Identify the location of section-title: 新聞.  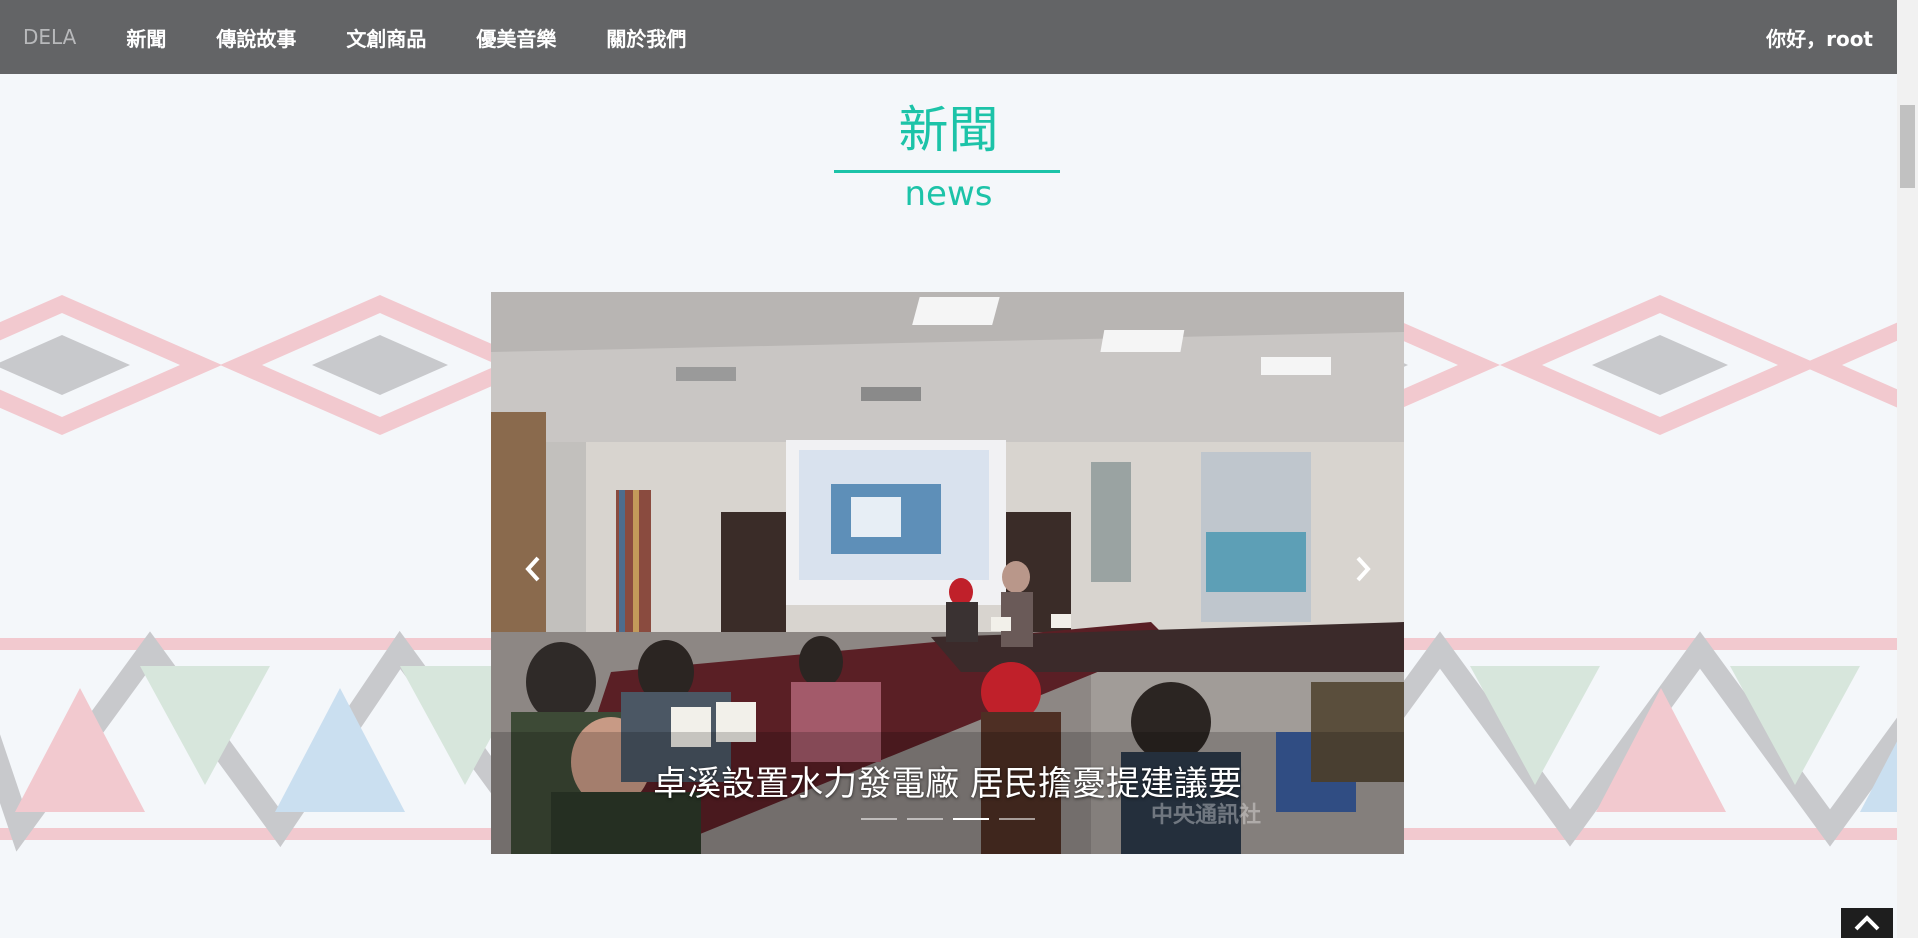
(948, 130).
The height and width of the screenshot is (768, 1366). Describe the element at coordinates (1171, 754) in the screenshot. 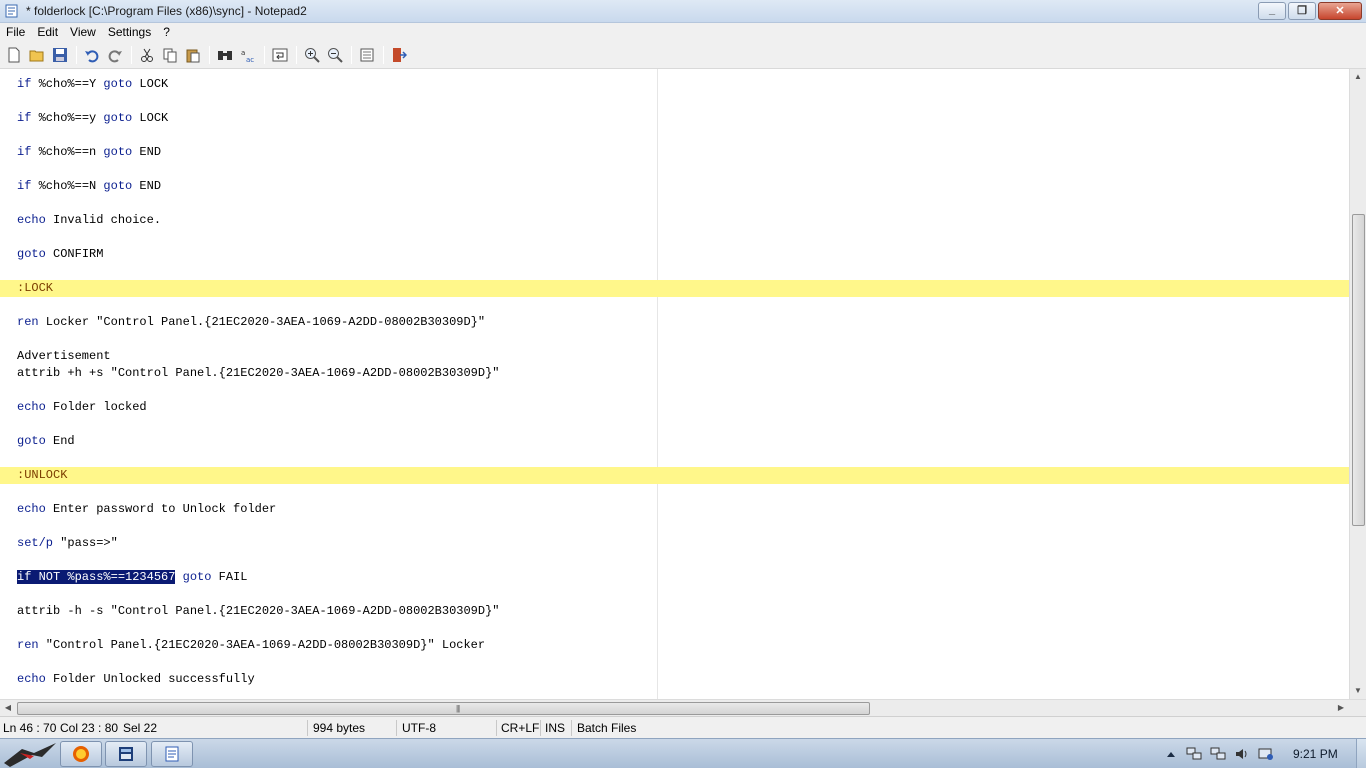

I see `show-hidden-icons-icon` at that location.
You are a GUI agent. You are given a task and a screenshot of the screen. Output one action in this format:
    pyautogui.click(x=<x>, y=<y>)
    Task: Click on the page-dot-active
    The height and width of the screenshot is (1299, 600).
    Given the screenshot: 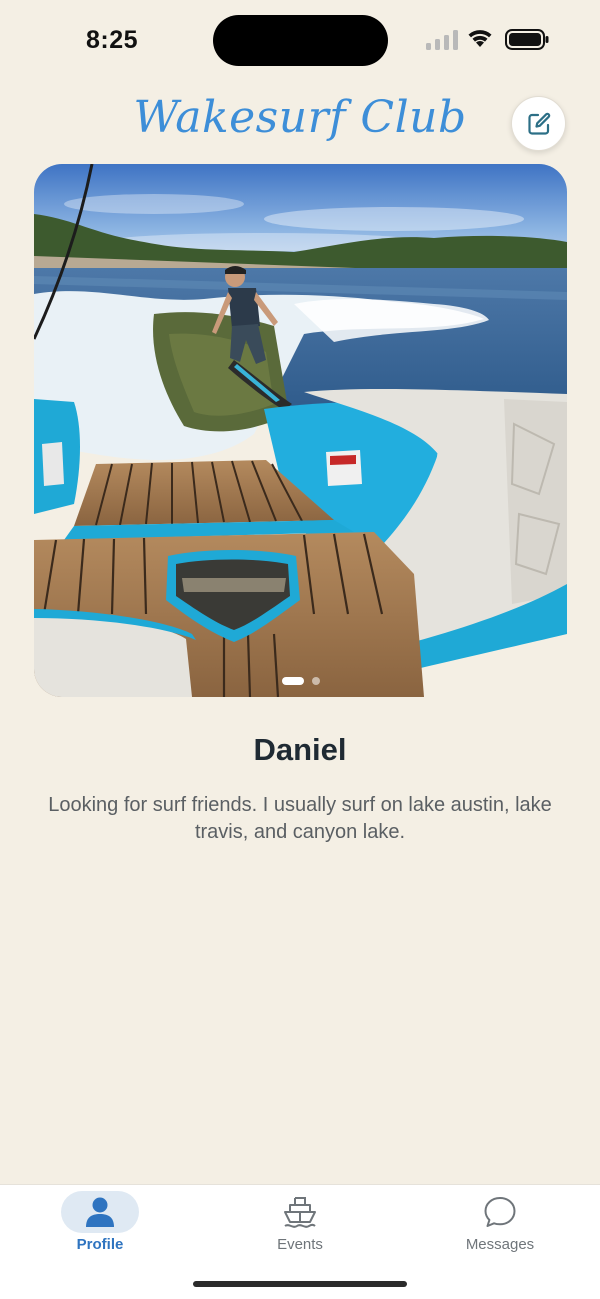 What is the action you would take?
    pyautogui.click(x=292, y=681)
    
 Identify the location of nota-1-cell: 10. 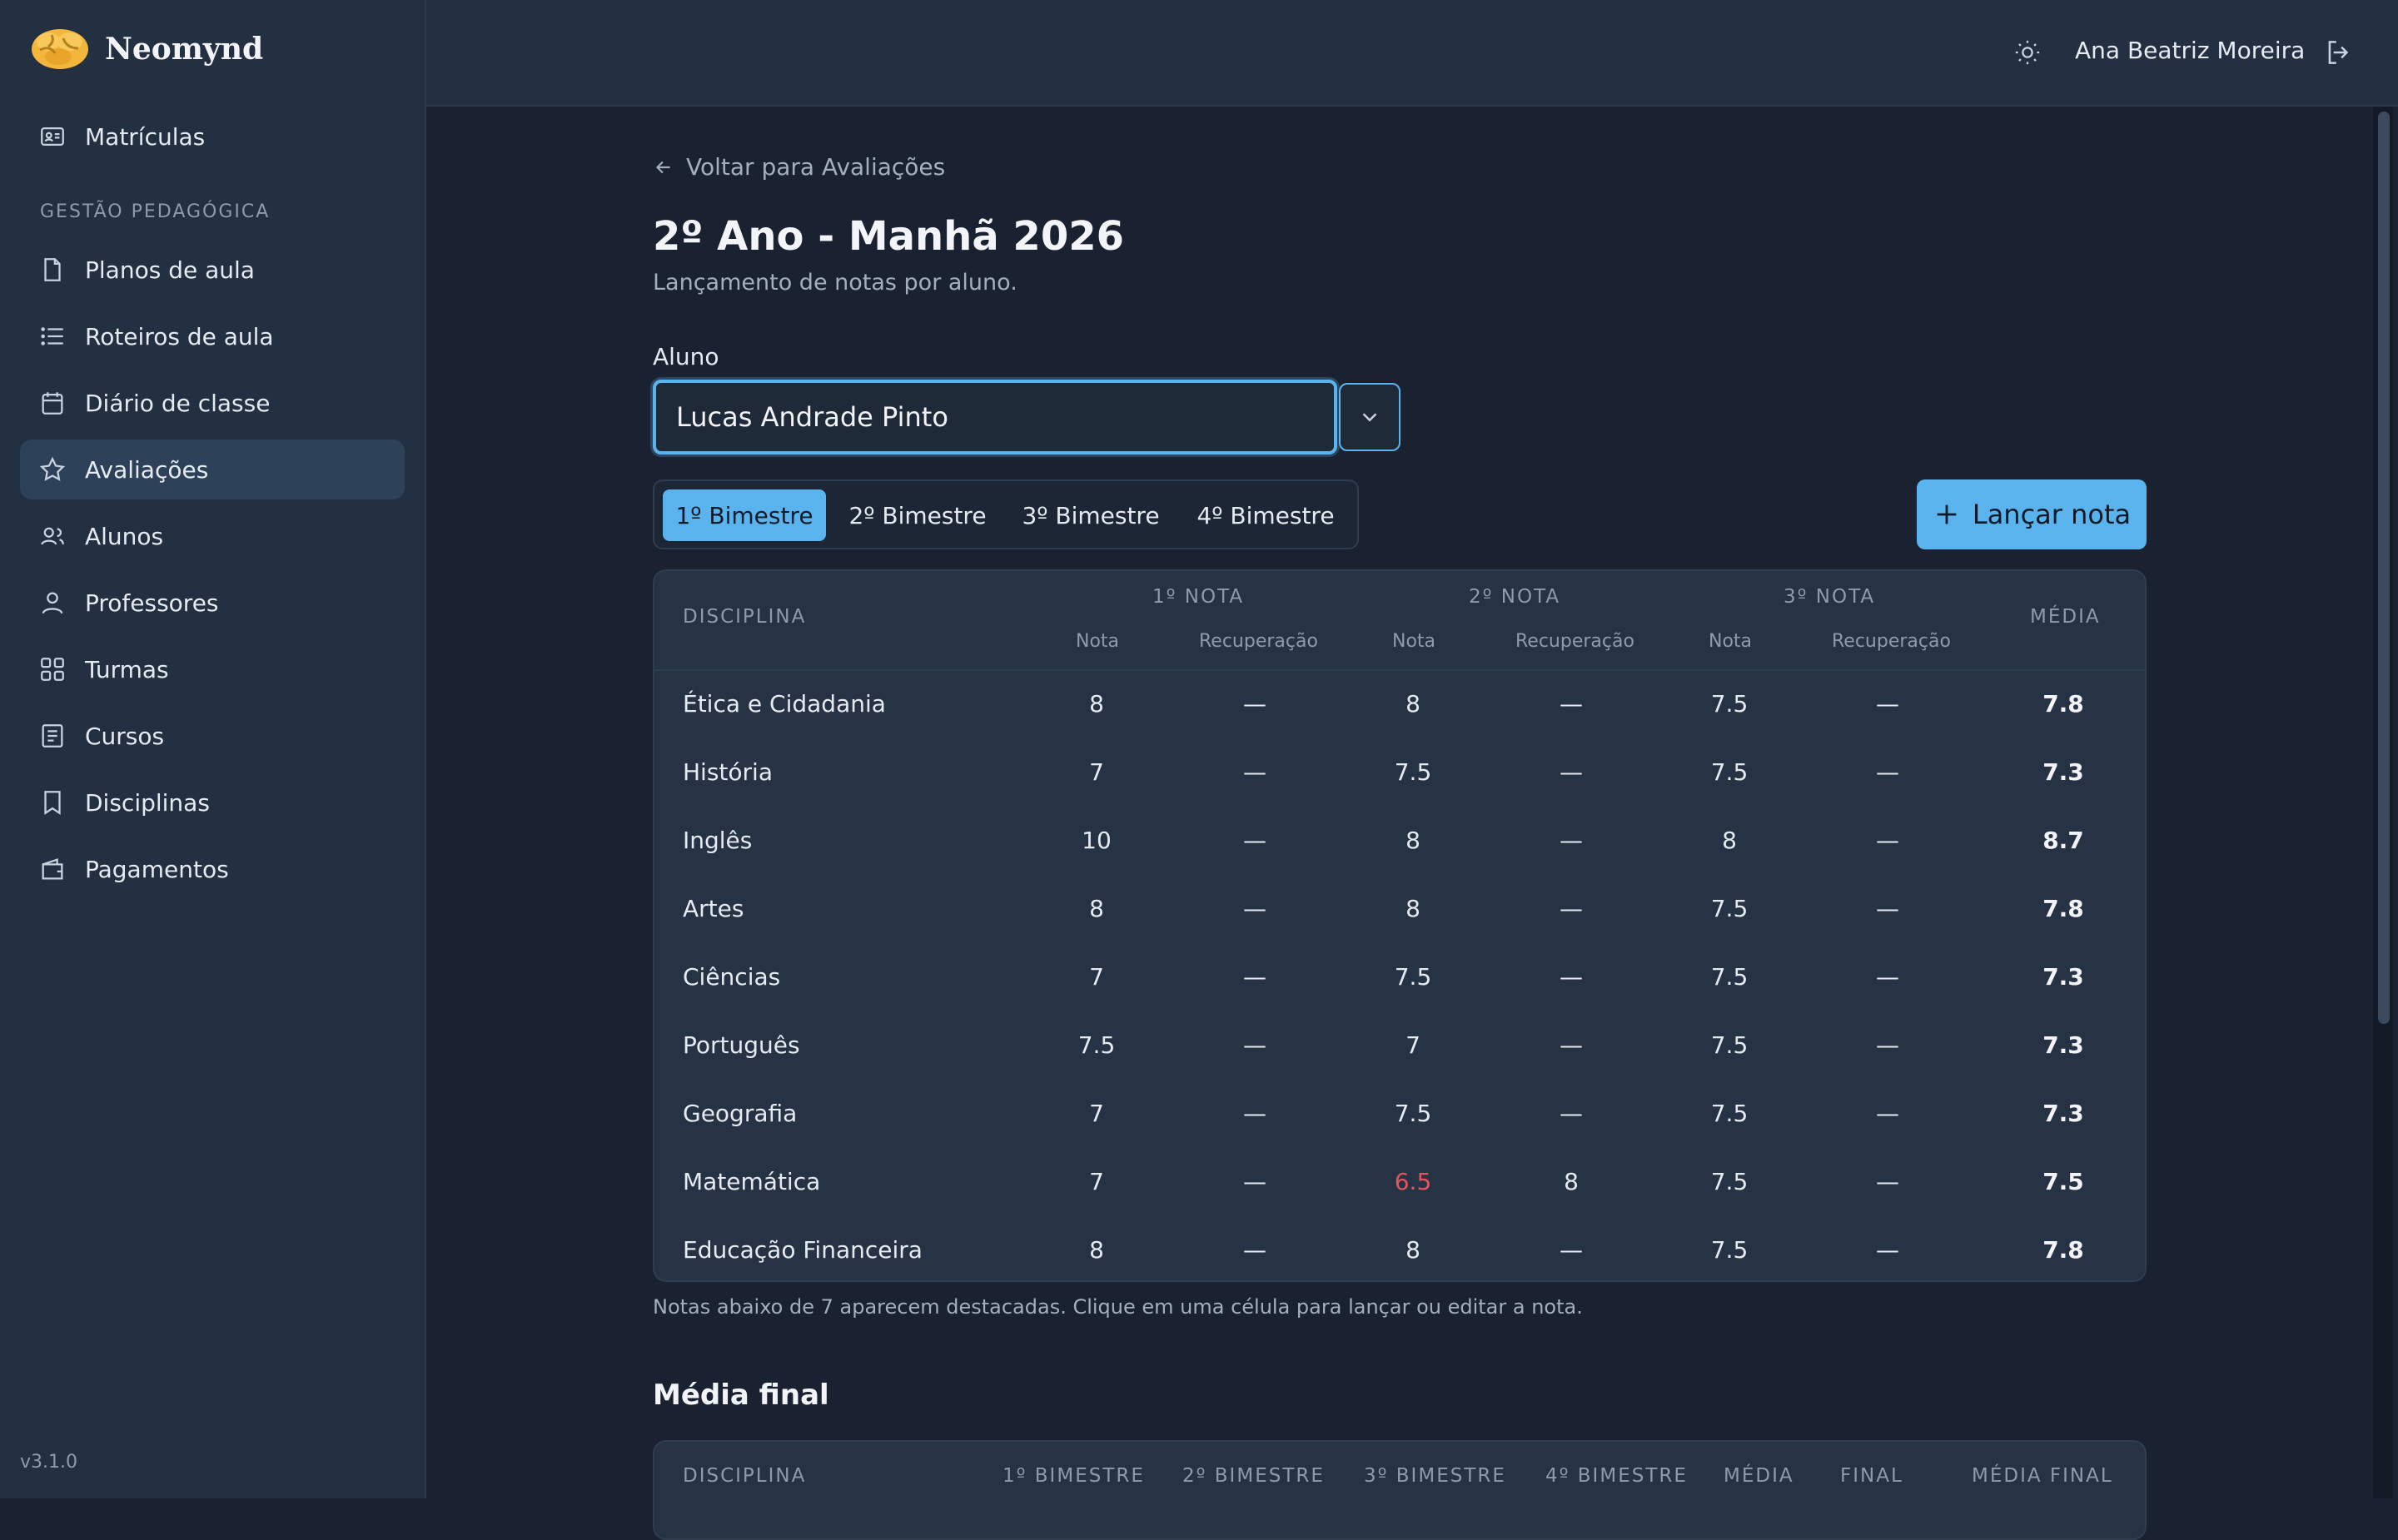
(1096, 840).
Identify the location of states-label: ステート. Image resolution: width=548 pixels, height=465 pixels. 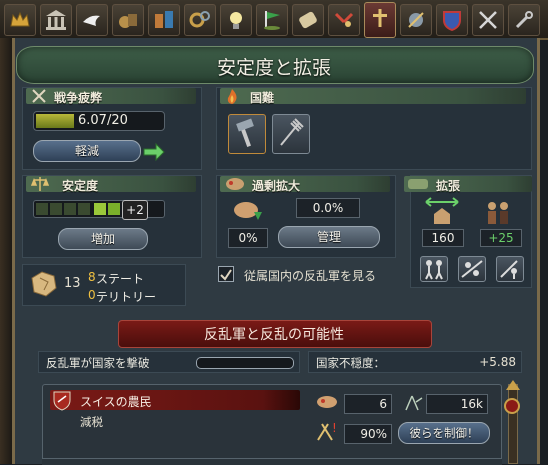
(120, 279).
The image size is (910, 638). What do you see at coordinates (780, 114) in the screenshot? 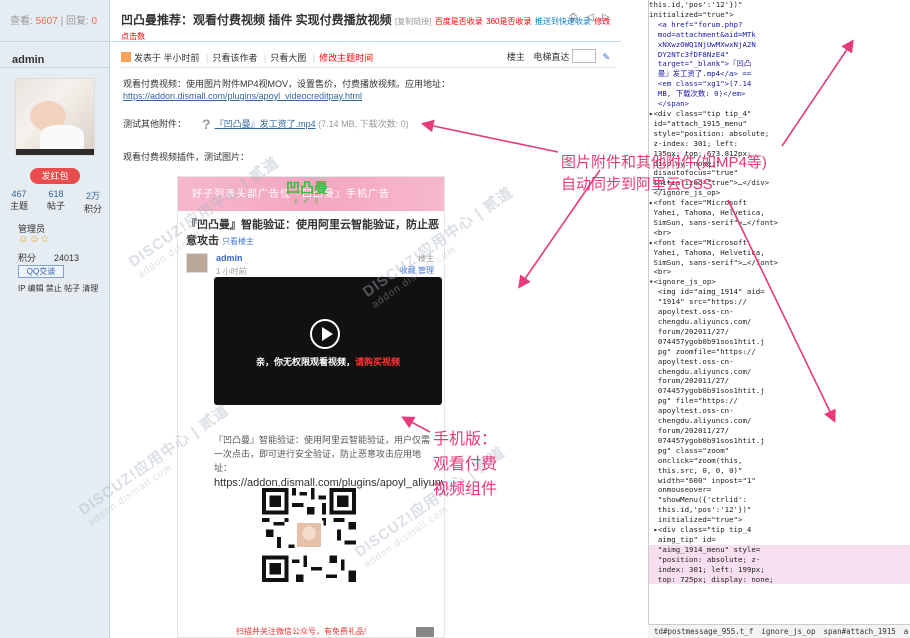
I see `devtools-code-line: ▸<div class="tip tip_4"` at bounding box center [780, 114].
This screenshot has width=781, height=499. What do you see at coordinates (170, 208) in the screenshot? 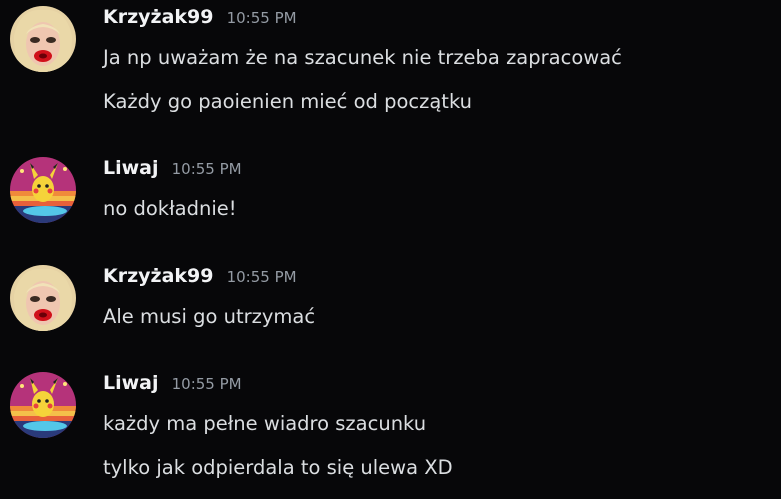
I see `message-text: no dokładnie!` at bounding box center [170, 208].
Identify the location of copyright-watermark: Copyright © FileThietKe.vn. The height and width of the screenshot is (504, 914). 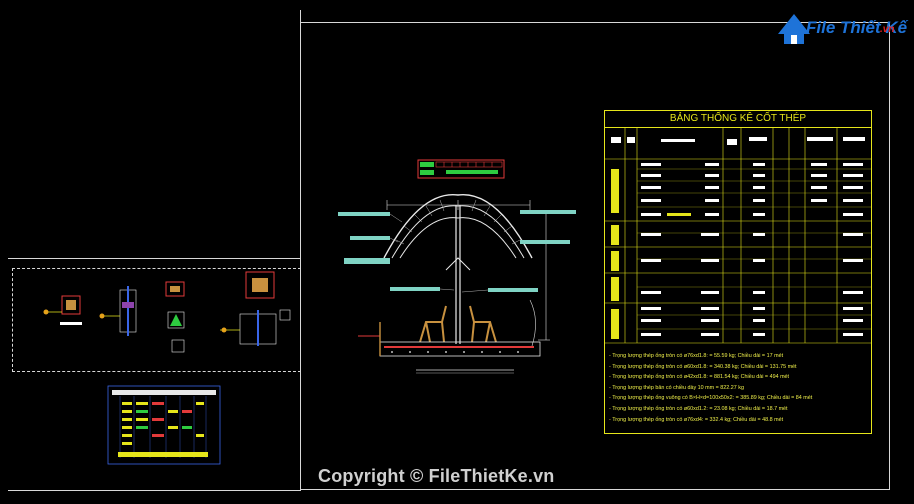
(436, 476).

--

[Your instructions]:
Rewrite the entries from the line containing "Identify the location of states-label: ステート." down to the end, with "Identify the location of" replaced by "Find the position of" and nothing else changed. Leave the pictures out of your answer.

[Completed task]:
Find the position of states-label: ステート. Image resolution: width=548 pixels, height=465 pixels. 
(120, 279).
The image size is (910, 638). What do you see at coordinates (780, 114) in the screenshot? 
I see `devtools-code-line: ▸<div class="tip tip_4"` at bounding box center [780, 114].
This screenshot has width=781, height=499. What do you see at coordinates (170, 208) in the screenshot? 
I see `message-text: no dokładnie!` at bounding box center [170, 208].
Find the position of copyright-watermark: Copyright © FileThietKe.vn. The height and width of the screenshot is (504, 914). 
(436, 476).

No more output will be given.